● Activity
Take every line from the data that has the word "computer" in it.

● Data records
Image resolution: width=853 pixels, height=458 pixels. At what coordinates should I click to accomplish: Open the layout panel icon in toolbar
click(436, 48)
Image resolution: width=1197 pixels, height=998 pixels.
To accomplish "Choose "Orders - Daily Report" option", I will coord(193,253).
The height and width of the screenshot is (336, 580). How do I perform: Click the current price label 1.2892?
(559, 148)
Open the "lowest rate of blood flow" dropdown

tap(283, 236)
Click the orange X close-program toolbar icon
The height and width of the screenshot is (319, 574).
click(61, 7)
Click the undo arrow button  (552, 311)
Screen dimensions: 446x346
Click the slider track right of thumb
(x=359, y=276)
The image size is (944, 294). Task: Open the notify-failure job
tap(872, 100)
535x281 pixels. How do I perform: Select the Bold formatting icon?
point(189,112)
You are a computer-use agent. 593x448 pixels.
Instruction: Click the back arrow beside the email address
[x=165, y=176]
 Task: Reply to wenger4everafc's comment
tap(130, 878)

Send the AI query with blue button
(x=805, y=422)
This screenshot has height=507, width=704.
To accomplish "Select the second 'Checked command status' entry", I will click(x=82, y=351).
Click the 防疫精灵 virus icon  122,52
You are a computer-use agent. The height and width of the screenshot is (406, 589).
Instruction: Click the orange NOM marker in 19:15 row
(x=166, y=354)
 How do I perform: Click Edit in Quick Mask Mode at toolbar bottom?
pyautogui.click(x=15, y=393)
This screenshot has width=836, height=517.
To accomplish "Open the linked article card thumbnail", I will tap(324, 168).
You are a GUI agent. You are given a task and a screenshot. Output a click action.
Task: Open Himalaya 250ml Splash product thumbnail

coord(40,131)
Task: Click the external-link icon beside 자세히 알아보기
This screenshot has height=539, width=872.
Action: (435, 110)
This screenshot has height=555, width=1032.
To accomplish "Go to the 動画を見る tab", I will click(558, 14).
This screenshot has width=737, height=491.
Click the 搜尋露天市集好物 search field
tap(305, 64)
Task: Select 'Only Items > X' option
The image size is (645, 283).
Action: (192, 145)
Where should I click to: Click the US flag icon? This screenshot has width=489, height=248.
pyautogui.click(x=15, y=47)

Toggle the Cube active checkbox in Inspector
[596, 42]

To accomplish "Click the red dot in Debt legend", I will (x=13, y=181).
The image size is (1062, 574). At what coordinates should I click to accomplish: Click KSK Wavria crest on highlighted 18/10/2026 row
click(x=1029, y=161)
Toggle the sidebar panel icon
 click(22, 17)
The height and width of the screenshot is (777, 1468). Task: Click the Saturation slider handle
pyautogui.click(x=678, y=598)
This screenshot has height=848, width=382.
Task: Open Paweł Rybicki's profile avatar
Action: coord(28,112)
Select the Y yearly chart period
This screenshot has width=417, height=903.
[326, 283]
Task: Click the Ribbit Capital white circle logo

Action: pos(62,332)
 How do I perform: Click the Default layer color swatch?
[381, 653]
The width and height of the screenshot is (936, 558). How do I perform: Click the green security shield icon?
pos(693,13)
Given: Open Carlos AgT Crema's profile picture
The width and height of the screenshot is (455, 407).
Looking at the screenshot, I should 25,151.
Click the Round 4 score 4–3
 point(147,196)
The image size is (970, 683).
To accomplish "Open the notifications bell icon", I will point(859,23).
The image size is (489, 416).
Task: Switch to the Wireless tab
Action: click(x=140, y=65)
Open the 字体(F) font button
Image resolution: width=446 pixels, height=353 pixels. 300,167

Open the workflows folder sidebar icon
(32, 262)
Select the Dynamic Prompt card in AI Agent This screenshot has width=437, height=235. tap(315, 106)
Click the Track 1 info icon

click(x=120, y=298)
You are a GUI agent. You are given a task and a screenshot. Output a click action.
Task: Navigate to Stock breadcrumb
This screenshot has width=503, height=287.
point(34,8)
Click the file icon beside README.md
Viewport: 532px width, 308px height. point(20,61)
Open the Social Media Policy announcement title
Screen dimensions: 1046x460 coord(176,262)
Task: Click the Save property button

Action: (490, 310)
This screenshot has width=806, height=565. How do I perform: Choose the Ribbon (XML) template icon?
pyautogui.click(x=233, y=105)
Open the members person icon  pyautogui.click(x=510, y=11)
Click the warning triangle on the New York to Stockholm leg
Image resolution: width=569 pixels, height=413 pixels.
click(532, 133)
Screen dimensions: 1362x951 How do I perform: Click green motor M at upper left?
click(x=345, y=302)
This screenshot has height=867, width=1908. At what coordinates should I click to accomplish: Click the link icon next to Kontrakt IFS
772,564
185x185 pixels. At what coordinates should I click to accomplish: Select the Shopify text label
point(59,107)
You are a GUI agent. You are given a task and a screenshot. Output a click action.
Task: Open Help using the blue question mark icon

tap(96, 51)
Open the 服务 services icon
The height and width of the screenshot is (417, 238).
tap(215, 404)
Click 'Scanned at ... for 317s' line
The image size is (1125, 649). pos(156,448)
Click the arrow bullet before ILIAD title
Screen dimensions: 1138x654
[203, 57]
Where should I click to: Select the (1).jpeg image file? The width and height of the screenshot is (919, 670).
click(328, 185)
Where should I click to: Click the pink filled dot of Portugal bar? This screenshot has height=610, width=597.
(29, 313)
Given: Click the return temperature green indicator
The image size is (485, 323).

● Response area
You are a computer-use agent. 593x448 pixels.
You are a computer-use agent. The height and width of the screenshot is (406, 589).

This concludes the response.